Gosto e assisto muito aos canais educativos de TV a cabo que passam documentários sobre tecnologia, fábricas, tendências etc. Dias destes, revi um que era dedicado ao veículo do futuro. O documentário foi feito por uma montadora americana e, nele, alguns jovens designers participaram de um workshop interno no qual deveriam expor sua concepção do que deveria ser o carro que está por vir. Foram apresentadas idéias mirabolantes para o meio de transporte do futuro, algumas até interessantes mas outras, embora geniais, com filosofia bastante discutível.
Dentre as interessantes, a idéia de fazer um veículo “macio” para não machucar os pedestres num eventual atropelamento. A idéia é pertinente e várias montadoras já estão trabalhando nisso. Algumas delas, como eliminação do quebramato em veículos fora de estrada e capô articulável para absorver e diminuir o impacto do corpo já estão em prática há tempos.
Outros projetos apresentados defendiam a idéia de veículos coletivos.

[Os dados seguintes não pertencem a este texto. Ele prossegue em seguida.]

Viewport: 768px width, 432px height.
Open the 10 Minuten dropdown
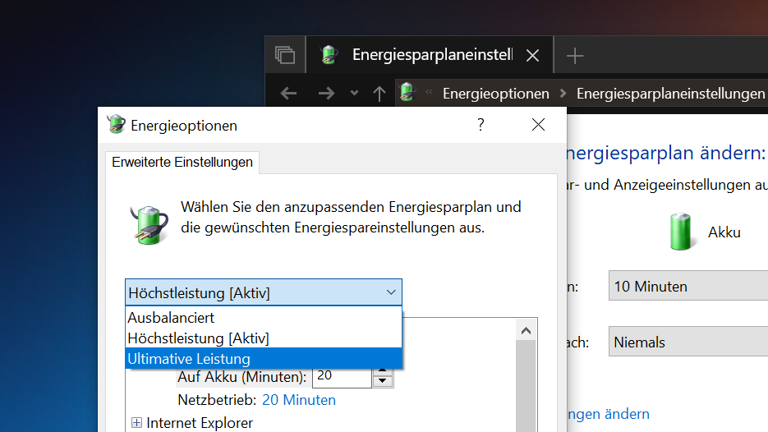688,286
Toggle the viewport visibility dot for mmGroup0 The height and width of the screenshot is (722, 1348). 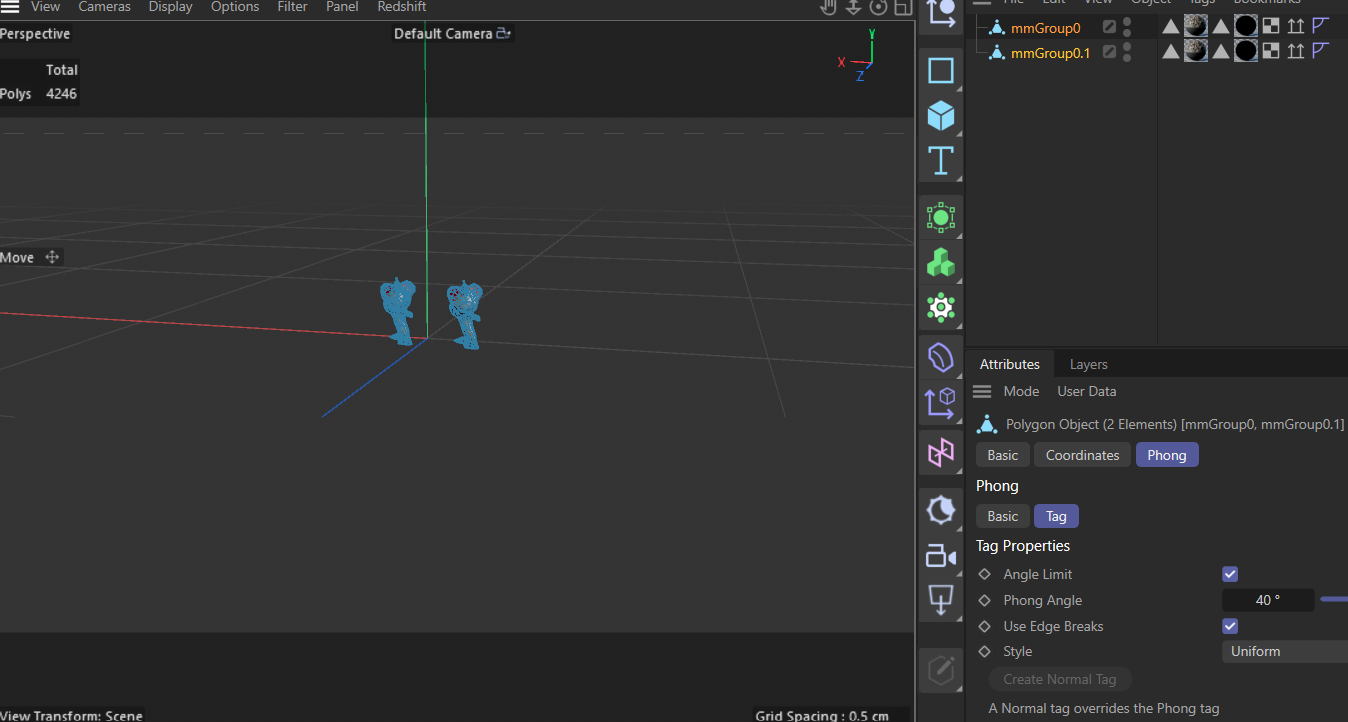tap(1127, 22)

Um ou mais designers são adeptos da idéia de que carros devem ser compartilhados por todos, algo como metrô ou ônibus. As soluções técnicas de como fazer o sistema realmente são coisas de quem pensou muito: os veículos ficariam numa espécie de estacionamento público, pendurados em ganchos como carne em açougue. Teriam sistemas de memória para que, assim que o usuário se identificasse eletronicamente, o veículo alteraria todas as suas regulagens ao gosto particular; sistema de retração no comprimento do veículo para ocupar menos espaço quando estacionado etc. Ao fim do uso, o veículo deveria ser devolvido ao uso público para que outra pessoa pudesse usá-lo.
Tudo lindo, só esqueceram que o ser humano é individualista por natureza. A idéia de compartilhar sua propriedade com o vizinho, olhando os fatos de um passado recente, já sabemos que não funciona, não é mesmo? O mundo inteiro mudou e percebeu que cada um quer que suas coisas tenham a sua identidade, seu gosto particular e sejam sua propriedade. Do telefone celular, passando pelos computadores, até tênis, tudo hoje em dia é “customizável” e permite que seu futuro dono estampe sua marca pessoal para mostrar “este sou eu”.

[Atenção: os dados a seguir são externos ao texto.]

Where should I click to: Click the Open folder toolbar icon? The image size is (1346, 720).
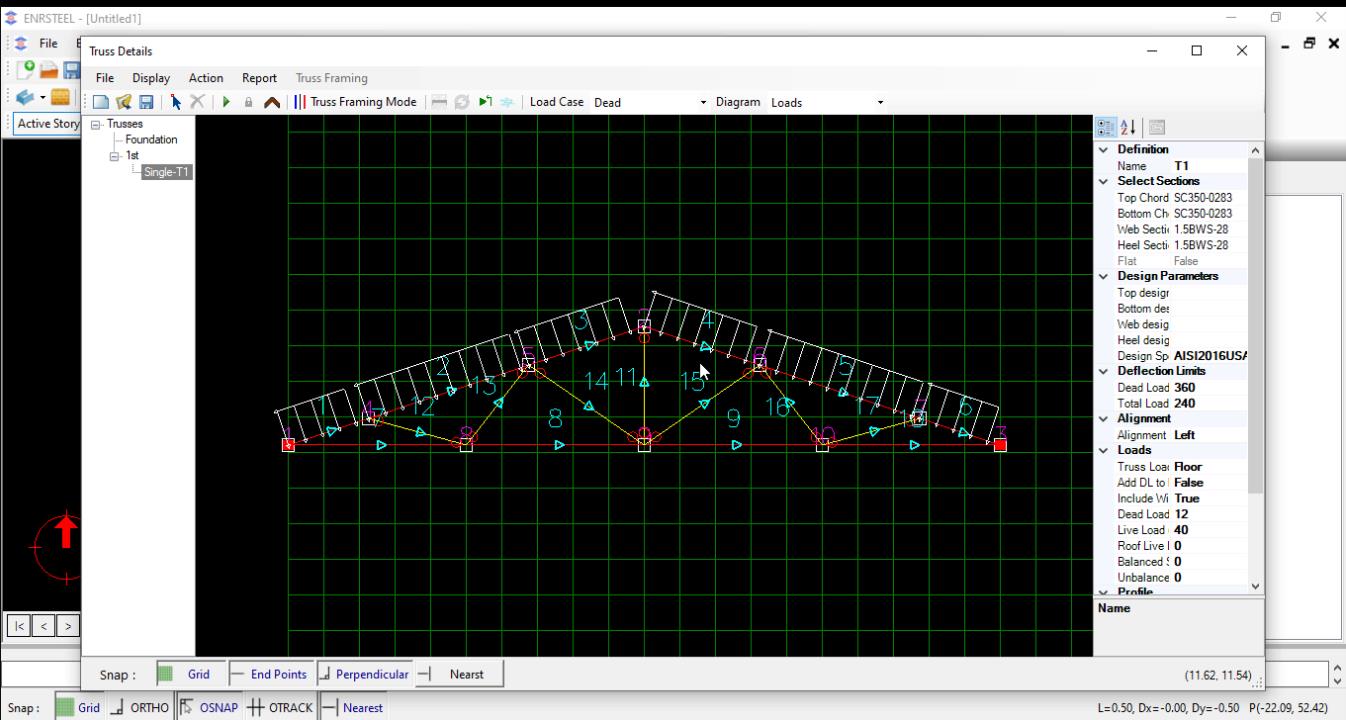click(124, 102)
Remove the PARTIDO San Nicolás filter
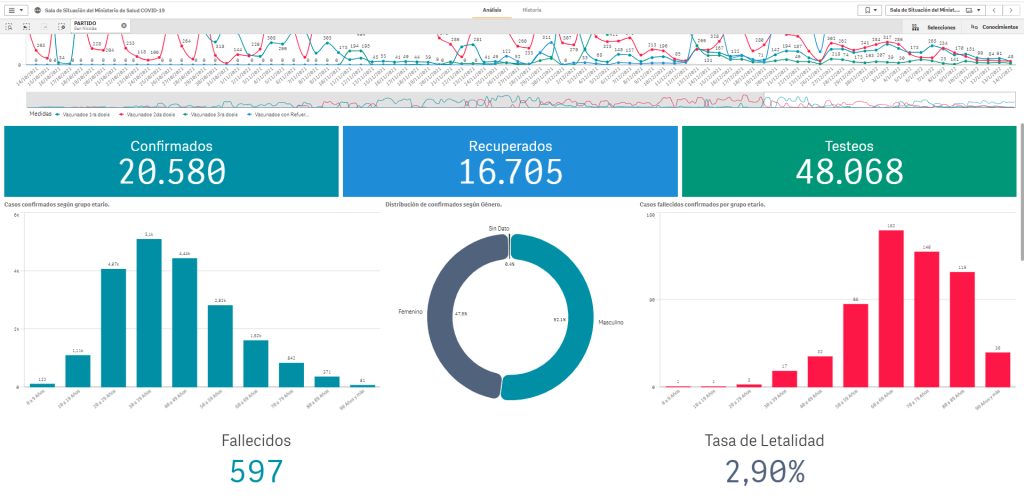The image size is (1024, 501). click(124, 25)
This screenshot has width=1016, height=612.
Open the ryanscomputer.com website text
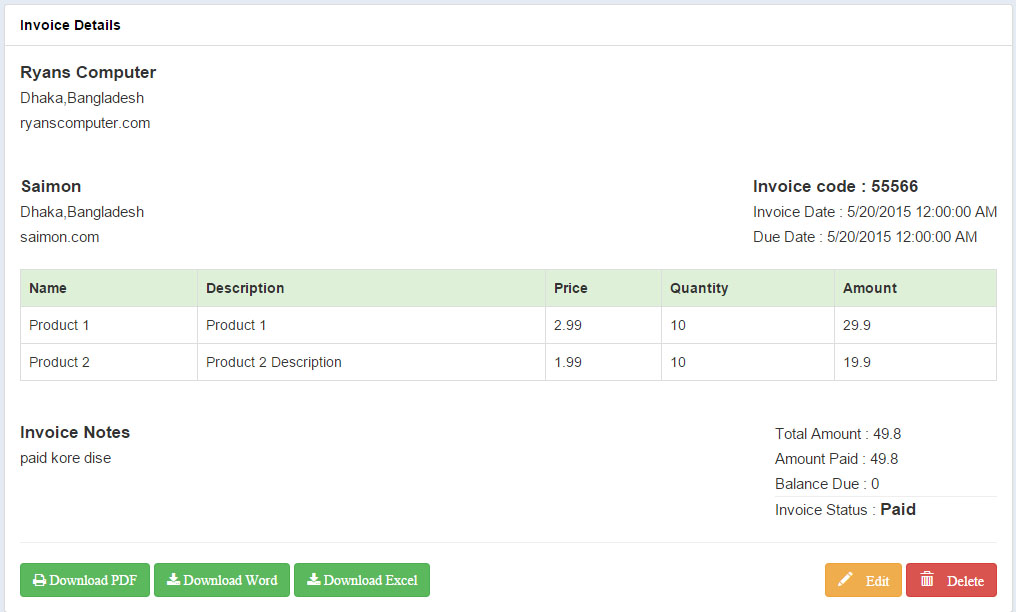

Basta lembrar a febre que foi o tuning. Embora com exageros típicos da liberdade total de expressão e resultados pra lá de discutíveis, foi a faísca que fez os fabricantes perceberem que cada um queria mostrar qual era a sua interpretação do gosto pessoal.
Pequenos fabricantes de carros espalhados pelo mundo, inclusive, praticamente personalizam 100% da produção. Pintura externa, interna, estofamento, motores, o que e onde colocar, tudo fica ao gosto do cliente.
A própria Harley-Davidson, tradicionalíssima fabricante americana de motos, depois de tentar a padronização em massa e passar por dificuldades no passado, entendeu que personalizar era uma das saídas. Criou uma linha de produção paralela à linha normal, para que alguns clientes especiais tenham Harley que nenhum outro terá. Pintura exclusiva feita à mão (!), estofamento com forro diferenciado, acessórios únicos, entre outros. Tudo para que o cliente diga: “esta é a moto que EU escolhi”.
Um outro problema desta “socialização” do carro como bem público seria a manutenção: se já sendo propriedade particular boa parte dos donos não cuida de seus carros, imaginem a população inteira usando um veículo sem dono?
Enfim, há muita gente competente no mundo do design, muitas idéias criativas e apaixonantes. Sem dúvida, é isso que necessitamos para que o mundo ande. É natural que, entre muitas idéias, umas poucas se aproveitem e a maioria seja descartada.